“Perry Was A Fucking Asshole, Straight Up”: Read An Exclusive Excerpt From The New Lollapalooza Oral History Book

“Perry Was A Fucking Asshole, Straight Up”: Read An Exclusive Excerpt From The New Lollapalooza Oral History Book

Authors Richard Bienstock and Tom Beaujour told the salacious story of ’80s hair metal in 2021’s acclaimed Nöthin’ But A Good Time: The Uncensored History Of The ’80s Hard Rock Explosion, which was recently adapted into a docuseries. Four years later, they’re back with another oral history offering a peek behind the scenes of Lollapalooza, the traveling festival that defined early ’90s alternative culture. Out next month, Lollapalooza: The Uncensored Story of Alternative Rock’s Wildest Festival features interviews with dozens of key players from Lolla’s heyday, all of whom offer candid takes on the backstage chaos, personal grievances, and industry politics that swirled around the era-defining road show.

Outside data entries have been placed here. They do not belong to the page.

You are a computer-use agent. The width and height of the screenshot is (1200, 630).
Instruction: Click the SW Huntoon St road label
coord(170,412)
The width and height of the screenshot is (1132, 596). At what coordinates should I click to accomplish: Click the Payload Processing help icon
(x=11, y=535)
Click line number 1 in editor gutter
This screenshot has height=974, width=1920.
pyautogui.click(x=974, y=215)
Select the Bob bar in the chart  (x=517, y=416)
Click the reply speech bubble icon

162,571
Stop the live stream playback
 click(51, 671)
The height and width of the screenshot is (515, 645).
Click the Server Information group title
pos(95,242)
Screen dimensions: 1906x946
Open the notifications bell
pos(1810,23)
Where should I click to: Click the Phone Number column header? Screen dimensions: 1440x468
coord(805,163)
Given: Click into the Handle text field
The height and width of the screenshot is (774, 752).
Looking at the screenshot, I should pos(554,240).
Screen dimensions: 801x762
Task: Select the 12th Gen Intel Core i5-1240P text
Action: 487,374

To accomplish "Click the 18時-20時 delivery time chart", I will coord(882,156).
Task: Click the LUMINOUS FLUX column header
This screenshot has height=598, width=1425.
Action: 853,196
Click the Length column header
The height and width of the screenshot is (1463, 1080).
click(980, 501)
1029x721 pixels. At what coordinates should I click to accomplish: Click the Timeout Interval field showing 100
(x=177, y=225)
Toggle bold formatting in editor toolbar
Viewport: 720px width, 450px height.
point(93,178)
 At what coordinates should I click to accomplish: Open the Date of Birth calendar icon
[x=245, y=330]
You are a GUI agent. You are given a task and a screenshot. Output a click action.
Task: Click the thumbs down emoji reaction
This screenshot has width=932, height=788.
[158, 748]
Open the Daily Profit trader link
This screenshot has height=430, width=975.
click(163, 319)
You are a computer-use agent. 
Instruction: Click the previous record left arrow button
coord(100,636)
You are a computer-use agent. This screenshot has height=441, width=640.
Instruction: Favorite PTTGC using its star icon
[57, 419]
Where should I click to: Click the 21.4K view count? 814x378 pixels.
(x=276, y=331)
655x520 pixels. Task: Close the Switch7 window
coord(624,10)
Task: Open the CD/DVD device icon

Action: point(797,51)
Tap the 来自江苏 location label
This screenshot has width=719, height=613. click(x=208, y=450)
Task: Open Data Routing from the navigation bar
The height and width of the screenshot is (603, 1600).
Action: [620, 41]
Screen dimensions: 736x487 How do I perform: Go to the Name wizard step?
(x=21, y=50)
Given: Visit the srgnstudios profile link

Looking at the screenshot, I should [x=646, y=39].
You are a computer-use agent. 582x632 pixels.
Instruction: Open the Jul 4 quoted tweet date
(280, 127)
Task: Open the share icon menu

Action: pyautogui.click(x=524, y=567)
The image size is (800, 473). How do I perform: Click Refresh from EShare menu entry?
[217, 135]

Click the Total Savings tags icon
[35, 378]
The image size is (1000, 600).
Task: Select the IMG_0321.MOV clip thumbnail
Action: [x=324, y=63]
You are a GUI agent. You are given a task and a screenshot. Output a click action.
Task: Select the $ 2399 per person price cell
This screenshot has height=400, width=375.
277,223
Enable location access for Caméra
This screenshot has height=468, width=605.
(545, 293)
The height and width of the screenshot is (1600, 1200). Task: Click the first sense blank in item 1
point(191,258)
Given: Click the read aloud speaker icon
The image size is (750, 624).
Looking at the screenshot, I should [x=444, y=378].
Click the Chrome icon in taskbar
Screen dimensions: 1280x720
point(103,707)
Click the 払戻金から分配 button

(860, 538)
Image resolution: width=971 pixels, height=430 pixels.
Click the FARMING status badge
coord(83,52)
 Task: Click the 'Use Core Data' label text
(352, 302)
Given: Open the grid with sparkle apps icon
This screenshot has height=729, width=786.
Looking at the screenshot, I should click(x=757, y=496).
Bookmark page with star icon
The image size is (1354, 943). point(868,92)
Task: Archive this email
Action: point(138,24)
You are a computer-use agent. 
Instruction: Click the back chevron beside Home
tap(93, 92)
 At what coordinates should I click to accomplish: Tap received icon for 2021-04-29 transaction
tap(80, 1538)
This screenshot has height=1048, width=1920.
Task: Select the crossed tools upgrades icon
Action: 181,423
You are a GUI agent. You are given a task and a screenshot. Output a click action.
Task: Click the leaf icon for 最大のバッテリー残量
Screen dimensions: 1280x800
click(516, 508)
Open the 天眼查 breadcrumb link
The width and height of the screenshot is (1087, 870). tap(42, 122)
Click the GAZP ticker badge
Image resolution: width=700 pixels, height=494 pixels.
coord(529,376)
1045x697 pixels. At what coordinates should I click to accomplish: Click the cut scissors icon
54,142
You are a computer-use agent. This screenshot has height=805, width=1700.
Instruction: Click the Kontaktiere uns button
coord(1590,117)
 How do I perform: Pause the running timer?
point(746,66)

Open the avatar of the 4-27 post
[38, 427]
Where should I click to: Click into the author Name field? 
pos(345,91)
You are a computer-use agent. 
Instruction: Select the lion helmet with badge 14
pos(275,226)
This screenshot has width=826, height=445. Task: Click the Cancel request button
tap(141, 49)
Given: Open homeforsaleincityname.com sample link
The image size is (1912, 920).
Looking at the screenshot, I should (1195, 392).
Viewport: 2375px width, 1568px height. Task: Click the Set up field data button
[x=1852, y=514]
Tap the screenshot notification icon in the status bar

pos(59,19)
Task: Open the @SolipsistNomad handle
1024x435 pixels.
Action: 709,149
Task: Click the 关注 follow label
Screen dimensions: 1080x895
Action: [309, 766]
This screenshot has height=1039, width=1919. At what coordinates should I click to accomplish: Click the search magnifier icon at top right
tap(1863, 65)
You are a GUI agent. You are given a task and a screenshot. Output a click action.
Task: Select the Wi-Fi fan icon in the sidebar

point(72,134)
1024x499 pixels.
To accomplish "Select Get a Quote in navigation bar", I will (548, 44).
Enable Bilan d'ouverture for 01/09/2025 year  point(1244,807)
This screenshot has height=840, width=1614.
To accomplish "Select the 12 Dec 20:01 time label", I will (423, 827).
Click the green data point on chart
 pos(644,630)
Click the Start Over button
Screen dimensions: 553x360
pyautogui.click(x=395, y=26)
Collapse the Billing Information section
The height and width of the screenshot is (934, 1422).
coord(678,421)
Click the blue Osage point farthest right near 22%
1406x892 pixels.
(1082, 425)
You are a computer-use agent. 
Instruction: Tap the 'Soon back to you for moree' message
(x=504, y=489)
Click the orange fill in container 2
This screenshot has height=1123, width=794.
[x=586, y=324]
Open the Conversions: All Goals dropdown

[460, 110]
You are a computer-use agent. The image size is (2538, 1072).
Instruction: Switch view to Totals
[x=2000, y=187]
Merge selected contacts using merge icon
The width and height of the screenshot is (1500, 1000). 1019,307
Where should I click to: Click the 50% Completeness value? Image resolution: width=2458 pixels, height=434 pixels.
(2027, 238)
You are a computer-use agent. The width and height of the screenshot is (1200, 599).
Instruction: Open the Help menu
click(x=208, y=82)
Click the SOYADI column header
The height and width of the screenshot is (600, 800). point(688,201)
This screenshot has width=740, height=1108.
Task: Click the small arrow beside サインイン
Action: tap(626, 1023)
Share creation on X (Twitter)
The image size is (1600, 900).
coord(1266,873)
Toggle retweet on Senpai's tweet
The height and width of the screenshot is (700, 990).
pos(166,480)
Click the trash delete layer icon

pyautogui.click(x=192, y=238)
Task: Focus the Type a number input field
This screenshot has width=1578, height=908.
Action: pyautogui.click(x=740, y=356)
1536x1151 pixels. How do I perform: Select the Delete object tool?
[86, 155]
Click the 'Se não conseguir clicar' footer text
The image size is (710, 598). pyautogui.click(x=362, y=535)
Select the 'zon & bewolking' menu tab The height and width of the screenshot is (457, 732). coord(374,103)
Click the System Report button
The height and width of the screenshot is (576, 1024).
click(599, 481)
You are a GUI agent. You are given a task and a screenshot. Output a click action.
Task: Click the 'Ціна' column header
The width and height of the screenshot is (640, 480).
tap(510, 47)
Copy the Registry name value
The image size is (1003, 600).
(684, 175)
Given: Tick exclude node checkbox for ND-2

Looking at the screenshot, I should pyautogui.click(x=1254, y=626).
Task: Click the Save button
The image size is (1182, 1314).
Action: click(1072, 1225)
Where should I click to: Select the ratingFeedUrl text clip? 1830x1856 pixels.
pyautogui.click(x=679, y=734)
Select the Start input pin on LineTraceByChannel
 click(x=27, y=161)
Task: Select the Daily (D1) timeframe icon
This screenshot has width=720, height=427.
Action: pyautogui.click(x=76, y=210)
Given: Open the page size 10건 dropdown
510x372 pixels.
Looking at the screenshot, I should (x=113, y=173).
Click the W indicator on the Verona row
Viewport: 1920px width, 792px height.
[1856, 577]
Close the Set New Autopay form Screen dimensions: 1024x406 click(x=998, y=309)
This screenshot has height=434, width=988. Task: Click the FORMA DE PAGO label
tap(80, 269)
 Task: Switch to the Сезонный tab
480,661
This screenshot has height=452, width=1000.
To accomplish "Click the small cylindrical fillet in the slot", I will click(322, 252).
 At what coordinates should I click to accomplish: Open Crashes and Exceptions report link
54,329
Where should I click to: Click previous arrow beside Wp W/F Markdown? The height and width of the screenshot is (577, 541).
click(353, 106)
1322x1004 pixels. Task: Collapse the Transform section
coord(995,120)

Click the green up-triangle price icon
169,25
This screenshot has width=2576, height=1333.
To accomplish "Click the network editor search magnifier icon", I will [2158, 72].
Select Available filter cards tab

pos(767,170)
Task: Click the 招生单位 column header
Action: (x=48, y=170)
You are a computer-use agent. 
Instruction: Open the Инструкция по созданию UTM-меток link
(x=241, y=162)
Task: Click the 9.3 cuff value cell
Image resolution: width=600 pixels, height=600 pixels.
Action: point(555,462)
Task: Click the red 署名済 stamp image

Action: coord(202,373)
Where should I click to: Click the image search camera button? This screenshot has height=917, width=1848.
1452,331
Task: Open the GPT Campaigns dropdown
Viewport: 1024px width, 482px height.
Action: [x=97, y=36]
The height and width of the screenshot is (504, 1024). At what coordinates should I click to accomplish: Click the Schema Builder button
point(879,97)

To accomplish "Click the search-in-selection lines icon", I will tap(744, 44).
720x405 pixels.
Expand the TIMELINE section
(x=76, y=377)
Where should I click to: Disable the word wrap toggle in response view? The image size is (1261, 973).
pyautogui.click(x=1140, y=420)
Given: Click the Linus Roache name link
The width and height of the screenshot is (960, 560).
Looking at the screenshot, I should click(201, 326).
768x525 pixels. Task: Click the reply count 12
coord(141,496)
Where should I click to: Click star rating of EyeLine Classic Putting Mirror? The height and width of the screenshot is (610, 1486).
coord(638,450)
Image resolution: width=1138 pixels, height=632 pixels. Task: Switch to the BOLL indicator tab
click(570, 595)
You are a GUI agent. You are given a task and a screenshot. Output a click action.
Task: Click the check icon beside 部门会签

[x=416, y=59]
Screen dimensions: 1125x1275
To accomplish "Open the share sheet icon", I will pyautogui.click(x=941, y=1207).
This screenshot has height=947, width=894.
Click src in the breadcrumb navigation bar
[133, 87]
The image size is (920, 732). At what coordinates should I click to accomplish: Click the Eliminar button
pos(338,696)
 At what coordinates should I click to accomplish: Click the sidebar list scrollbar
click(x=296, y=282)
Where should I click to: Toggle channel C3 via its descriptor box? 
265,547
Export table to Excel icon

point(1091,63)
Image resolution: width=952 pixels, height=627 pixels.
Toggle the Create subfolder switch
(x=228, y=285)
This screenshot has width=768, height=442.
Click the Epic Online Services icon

The following exclusive excerpt includes perspectives on Lolla 1994 from more than a dozen people including Beastie Boys’ Mike D, Green Day’s Billie Joe Armstrong, Smashing Pumpkins’ Billy Corgan and Jimmy Chamberlin, Nick Cave and his Bad Seeds bandmate Mick Harvey, L7’s Donita Sparks and Jennifer Finch, the Breeders’ Kelley Deal, the Flaming Lips’ Wayne Coyne, and more. It starts with Armstrong calling Lolla co-creator Perry Farrell “a fucking asshole” and ends with journalist Jim DeRogatis calling Corgan “a dick.” Read on for more such combative delights.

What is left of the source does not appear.